Madagaskar: Niederländische Seefahrer nutzten Felspostsystem
Im 16. Jahrhundert beherrschten portugiesische Handelsschiffe die Seeroute nach Südostasien und somit auch den Gewürzhandel in die Niederlande. Doch diese Dominanz machten ihnen holländische Seefahrer mit Beginn des 17. Jahrhunderts streitig. Ein entscheidender Faktor dürfte hierbei der Informationsaustausch der Schiffsbesatzungen gewesen sein: Australische Archäologen haben jüngst in einer Bucht im Nordosten Madagaskars über 40 Felsinschriften von mindestens elf verschiedenen Schiffen aus der Anfangszeit der niederländischen Seefahrt im Indischen Ozean dokumentiert.
Meeresarchäologin Wendy van Duivenvoorde und ihr Kollege Mark Polzer von der Flinders University sowie die Felskunstspezialistin Jane Fyfe von der University of Western Australia beschreiben die über 40 in Fels gehauenen Botschaften als "frühes Postsystem": Seeleute meißelten ihre Nachrichten direkt in die Felsen an der Bucht von Antongil oder hinterließen dort in schützende Materialien eingewickelte Briefe. Wenn das nächste Schiff dort ankam, sollte dessen Besatzung auf die Felsnachrichten aufmerksam werden und die Briefe mitnehmen.
"Als niederländische Seefahrer Ende des 16. Jahrhunderts erstmals in Richtung "Batavia" – dem heutigen Jakarta – segelten, hatten sie keine Möglichkeit, über andere Schiffe mit ihren Heimat- oder Zielhäfen zu kommunizieren", erklärt van Duivenvoorde. Niederländische Seefahrer fuhren die Bucht von Antongil auf Madagaskar daher nicht nur zur Auffüllung der Frischwasservorräte an, mittels "Felspost" unterrichteten sie andere niederländische Besatzungen über Fahrtverlauf und Ankunftszeiten. Auch Selbstzeugnisse, meist Name und Datum, entdeckten die Forscher an den Felsen. Der älteste Beleg stammt aus dem Jahr 1601 – ein Jahr vor der Gründung der niederländischen Ostindien-Kompanie. Das Postsystem wurde gemäß der Datierung der Nachrichten mindestens weitere 56 Jahre genutzt.

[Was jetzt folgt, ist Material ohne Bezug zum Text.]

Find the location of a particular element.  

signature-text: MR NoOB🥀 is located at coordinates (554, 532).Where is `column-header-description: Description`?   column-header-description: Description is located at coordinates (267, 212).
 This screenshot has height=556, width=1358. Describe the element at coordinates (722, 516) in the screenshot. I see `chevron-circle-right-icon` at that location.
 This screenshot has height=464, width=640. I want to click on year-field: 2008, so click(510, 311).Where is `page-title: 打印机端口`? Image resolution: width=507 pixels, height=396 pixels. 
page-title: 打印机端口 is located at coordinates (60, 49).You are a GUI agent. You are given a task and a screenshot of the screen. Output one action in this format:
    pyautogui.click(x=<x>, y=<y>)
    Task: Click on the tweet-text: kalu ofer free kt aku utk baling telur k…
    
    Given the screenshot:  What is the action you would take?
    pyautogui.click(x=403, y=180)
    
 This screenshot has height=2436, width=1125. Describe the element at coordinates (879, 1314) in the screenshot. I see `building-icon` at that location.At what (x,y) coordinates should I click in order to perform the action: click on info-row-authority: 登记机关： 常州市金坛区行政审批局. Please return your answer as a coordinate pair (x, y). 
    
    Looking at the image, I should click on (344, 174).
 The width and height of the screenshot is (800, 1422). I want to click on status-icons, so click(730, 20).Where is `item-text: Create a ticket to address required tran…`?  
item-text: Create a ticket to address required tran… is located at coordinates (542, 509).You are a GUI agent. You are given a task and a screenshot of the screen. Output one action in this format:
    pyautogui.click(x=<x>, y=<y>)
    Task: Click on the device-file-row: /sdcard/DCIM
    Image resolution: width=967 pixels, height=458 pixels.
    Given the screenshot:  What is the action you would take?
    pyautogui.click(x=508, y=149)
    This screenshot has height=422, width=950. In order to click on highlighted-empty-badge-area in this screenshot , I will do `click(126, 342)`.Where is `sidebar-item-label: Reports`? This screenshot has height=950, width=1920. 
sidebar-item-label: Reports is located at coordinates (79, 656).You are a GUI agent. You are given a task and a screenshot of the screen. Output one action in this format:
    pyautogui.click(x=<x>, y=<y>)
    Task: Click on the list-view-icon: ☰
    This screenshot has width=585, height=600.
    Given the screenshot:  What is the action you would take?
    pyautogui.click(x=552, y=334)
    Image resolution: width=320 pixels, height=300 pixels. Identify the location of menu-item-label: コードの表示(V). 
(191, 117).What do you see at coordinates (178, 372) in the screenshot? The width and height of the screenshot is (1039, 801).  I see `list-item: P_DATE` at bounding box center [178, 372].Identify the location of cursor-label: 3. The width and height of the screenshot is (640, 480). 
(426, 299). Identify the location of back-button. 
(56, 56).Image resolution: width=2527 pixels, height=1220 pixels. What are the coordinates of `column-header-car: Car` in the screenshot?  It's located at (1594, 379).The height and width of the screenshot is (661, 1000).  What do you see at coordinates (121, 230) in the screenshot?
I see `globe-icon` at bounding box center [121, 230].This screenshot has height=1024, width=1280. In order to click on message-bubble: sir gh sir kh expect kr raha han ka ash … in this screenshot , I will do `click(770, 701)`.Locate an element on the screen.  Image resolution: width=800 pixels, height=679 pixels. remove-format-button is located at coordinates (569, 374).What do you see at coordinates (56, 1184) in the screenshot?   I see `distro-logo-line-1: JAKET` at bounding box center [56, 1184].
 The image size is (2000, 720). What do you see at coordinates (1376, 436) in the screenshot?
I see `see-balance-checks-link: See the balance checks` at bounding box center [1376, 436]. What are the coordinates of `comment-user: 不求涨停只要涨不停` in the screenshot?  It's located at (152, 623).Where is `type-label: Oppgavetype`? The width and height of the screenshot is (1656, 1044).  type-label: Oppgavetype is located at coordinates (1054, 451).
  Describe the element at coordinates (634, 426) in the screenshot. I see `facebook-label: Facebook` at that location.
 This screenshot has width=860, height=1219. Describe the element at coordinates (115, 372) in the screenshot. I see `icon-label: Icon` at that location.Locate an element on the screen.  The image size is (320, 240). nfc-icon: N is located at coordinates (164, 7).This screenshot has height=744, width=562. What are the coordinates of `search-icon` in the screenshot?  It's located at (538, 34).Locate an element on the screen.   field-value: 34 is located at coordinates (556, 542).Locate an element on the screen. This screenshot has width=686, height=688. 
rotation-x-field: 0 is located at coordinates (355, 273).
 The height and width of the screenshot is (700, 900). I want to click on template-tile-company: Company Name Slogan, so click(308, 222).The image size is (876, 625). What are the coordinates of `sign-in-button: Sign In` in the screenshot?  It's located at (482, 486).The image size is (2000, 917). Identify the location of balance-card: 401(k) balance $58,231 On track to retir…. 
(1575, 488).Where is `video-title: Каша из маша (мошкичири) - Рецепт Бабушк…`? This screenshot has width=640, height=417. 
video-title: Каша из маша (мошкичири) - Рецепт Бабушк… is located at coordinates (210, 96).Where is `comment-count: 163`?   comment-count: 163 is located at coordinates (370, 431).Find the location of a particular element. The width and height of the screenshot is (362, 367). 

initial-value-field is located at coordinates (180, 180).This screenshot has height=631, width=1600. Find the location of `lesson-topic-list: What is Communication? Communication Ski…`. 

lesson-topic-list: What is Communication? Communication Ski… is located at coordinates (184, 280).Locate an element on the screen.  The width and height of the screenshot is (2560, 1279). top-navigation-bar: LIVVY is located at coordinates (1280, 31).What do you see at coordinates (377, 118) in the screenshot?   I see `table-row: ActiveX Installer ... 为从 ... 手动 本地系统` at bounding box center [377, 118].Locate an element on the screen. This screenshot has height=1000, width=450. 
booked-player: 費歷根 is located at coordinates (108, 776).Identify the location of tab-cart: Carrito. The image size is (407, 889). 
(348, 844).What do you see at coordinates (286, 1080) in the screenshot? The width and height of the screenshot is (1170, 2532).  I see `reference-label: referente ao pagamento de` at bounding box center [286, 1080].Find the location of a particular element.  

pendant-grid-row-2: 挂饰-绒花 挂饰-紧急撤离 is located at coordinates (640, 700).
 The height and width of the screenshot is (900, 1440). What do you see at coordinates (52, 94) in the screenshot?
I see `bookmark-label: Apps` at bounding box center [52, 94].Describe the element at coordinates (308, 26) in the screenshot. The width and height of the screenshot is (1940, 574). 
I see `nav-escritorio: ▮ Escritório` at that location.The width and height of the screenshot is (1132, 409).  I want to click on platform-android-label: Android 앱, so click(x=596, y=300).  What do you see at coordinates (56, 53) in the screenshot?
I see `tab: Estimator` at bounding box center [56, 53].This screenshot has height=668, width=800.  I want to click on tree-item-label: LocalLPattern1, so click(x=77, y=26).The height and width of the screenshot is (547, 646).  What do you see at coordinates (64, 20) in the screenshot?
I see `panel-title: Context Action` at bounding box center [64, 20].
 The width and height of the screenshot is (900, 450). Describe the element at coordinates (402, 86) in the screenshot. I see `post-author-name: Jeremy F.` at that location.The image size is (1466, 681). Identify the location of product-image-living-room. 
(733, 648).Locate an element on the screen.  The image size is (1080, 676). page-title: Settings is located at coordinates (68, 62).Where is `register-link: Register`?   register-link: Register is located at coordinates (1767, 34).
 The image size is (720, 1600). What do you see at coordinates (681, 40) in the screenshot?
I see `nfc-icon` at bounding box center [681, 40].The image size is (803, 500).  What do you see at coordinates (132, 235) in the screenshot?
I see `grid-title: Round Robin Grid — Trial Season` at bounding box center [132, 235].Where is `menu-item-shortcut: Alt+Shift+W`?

Ein Eintrag belegt beispielsweise, dass das Schiff "Middelburg" am 10. April 1625 ohne Masten in die Bucht einlief sowie die Namen des Kaufmanns und der Schipper. Die Forscher fanden heraus, dass die Crew rund sieben Monate zur Reparatur auf Madagaskar ankerte – und doch nie in den Niederlanden ankam: Die "Middelburg" sank in einer Auseinandersetzung mit zwei portugiesischen Karacken nahe der Atlantikinsel St. Helena.
Bereits in den 1920er Jahren wurden einige der Inschriften auf Madagaskar entdeckt und später sogar in Reiseführern vermerkt. Eine umfassende wissenschaftliche Untersuchung, bei der die Texte fotografiert, transkribiert, übersetzt und interpretiert werden, findet allerdings erst jetzt statt. "Die Felsnachrichten sind Regen, Wirbelstürmen und Pflanzenwachstum ausgesetzt. Auch wenn einige noch gut erhalten sind, ist ein Großteil mit der Zeit unlesbar geworden", so van Duivenvoorde. Ähnliche Felsnachrichtensysteme befinden sich am Kap der Guten Hoffnung und auf St. Helena.